Copy the data from the line with "Image resolution: width=1000" to the line with "tap(122, 427)", both ends included, leaving the requests as they are. Multiply every coordinate in the answers by 2.15 and round to whole numbers, with halves rounding up.

---

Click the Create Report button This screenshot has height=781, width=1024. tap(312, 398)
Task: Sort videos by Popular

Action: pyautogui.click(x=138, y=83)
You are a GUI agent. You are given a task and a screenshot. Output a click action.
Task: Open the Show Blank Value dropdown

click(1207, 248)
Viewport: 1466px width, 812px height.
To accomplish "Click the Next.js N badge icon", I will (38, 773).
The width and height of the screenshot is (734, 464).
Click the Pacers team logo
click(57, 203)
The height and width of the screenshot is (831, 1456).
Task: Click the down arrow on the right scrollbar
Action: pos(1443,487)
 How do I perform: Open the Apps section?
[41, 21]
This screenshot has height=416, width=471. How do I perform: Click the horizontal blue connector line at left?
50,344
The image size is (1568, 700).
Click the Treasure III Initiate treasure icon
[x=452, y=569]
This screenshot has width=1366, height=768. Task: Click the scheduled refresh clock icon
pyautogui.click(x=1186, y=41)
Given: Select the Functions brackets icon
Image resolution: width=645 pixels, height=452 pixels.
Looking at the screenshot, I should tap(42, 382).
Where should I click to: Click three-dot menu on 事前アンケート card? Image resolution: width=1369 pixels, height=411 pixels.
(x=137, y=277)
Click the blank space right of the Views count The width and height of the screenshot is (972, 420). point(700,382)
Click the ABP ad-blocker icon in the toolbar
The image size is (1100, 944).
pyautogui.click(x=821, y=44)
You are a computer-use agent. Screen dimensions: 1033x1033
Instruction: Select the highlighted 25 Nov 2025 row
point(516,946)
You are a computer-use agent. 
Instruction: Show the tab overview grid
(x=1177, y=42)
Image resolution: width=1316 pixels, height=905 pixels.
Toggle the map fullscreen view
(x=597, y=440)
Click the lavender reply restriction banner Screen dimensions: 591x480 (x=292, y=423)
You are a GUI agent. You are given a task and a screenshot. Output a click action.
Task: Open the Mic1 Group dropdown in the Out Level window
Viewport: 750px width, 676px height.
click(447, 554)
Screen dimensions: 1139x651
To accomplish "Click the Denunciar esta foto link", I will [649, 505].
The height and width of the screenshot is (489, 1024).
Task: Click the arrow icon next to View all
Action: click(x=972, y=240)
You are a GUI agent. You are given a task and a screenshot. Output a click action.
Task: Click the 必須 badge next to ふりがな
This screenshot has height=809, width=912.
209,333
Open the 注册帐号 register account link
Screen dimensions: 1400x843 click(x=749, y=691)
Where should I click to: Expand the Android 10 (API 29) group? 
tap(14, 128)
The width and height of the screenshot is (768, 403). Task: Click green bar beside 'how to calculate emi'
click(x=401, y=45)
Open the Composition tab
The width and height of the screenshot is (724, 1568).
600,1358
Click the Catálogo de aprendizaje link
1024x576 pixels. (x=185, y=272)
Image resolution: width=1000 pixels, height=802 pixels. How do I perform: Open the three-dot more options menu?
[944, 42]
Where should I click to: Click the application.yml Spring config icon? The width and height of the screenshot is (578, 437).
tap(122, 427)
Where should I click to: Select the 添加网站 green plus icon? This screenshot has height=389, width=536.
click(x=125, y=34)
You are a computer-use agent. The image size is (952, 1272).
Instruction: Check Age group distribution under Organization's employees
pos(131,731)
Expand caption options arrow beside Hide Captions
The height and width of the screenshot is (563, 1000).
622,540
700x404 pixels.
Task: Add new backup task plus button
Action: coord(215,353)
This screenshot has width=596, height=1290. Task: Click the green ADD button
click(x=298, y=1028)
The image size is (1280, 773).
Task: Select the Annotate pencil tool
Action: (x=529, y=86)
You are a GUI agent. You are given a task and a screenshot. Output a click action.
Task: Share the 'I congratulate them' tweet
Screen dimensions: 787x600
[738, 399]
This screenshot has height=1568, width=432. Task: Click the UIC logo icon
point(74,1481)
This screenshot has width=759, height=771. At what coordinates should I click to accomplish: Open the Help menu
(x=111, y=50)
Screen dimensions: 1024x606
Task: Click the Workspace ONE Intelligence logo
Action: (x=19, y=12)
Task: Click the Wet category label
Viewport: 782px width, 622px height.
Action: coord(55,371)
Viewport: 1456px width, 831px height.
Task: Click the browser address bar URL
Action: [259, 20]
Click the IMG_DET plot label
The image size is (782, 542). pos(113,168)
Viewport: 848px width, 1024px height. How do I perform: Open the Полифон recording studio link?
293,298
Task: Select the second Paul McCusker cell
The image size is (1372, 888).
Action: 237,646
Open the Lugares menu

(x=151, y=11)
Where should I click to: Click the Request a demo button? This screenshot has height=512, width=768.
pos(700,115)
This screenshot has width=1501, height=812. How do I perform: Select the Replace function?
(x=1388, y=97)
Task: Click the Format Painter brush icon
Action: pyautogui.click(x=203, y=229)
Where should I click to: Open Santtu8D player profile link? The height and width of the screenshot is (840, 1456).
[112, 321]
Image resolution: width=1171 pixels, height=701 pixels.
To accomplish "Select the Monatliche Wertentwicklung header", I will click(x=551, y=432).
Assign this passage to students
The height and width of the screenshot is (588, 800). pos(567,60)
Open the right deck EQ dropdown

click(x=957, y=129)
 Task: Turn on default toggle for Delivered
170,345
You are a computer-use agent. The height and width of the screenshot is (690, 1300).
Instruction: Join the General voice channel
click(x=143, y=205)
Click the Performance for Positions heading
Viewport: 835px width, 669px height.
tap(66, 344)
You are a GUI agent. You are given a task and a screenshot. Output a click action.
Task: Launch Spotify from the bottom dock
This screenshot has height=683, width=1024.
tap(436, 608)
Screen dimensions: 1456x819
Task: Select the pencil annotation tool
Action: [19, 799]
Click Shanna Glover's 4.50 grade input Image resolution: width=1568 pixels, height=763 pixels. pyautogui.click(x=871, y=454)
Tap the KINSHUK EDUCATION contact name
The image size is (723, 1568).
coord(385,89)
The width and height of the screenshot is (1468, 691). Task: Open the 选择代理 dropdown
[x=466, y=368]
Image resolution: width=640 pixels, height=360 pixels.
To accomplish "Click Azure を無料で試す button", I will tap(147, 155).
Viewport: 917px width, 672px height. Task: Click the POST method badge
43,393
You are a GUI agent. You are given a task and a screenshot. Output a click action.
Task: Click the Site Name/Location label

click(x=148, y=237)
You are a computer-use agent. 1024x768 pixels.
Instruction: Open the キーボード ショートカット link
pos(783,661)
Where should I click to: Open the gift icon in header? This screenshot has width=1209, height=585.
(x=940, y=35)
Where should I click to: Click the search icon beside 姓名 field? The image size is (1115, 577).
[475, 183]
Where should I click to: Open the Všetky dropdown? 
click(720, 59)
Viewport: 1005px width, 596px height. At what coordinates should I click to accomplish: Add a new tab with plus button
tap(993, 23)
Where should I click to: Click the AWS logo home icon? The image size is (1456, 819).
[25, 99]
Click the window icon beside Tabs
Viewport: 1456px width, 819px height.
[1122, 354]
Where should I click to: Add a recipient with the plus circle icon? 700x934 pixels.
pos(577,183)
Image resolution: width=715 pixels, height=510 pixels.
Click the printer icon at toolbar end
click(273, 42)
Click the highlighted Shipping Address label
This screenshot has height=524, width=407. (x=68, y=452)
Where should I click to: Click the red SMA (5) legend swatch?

---

Result of the exercise>
Image resolution: width=1000 pixels, height=802 pixels. How do I perform: Open the three-dot more options menu?
[2030, 90]
Where should I click to: Click the application.yml Spring config icon? The width and height of the screenshot is (578, 437).
tap(262, 918)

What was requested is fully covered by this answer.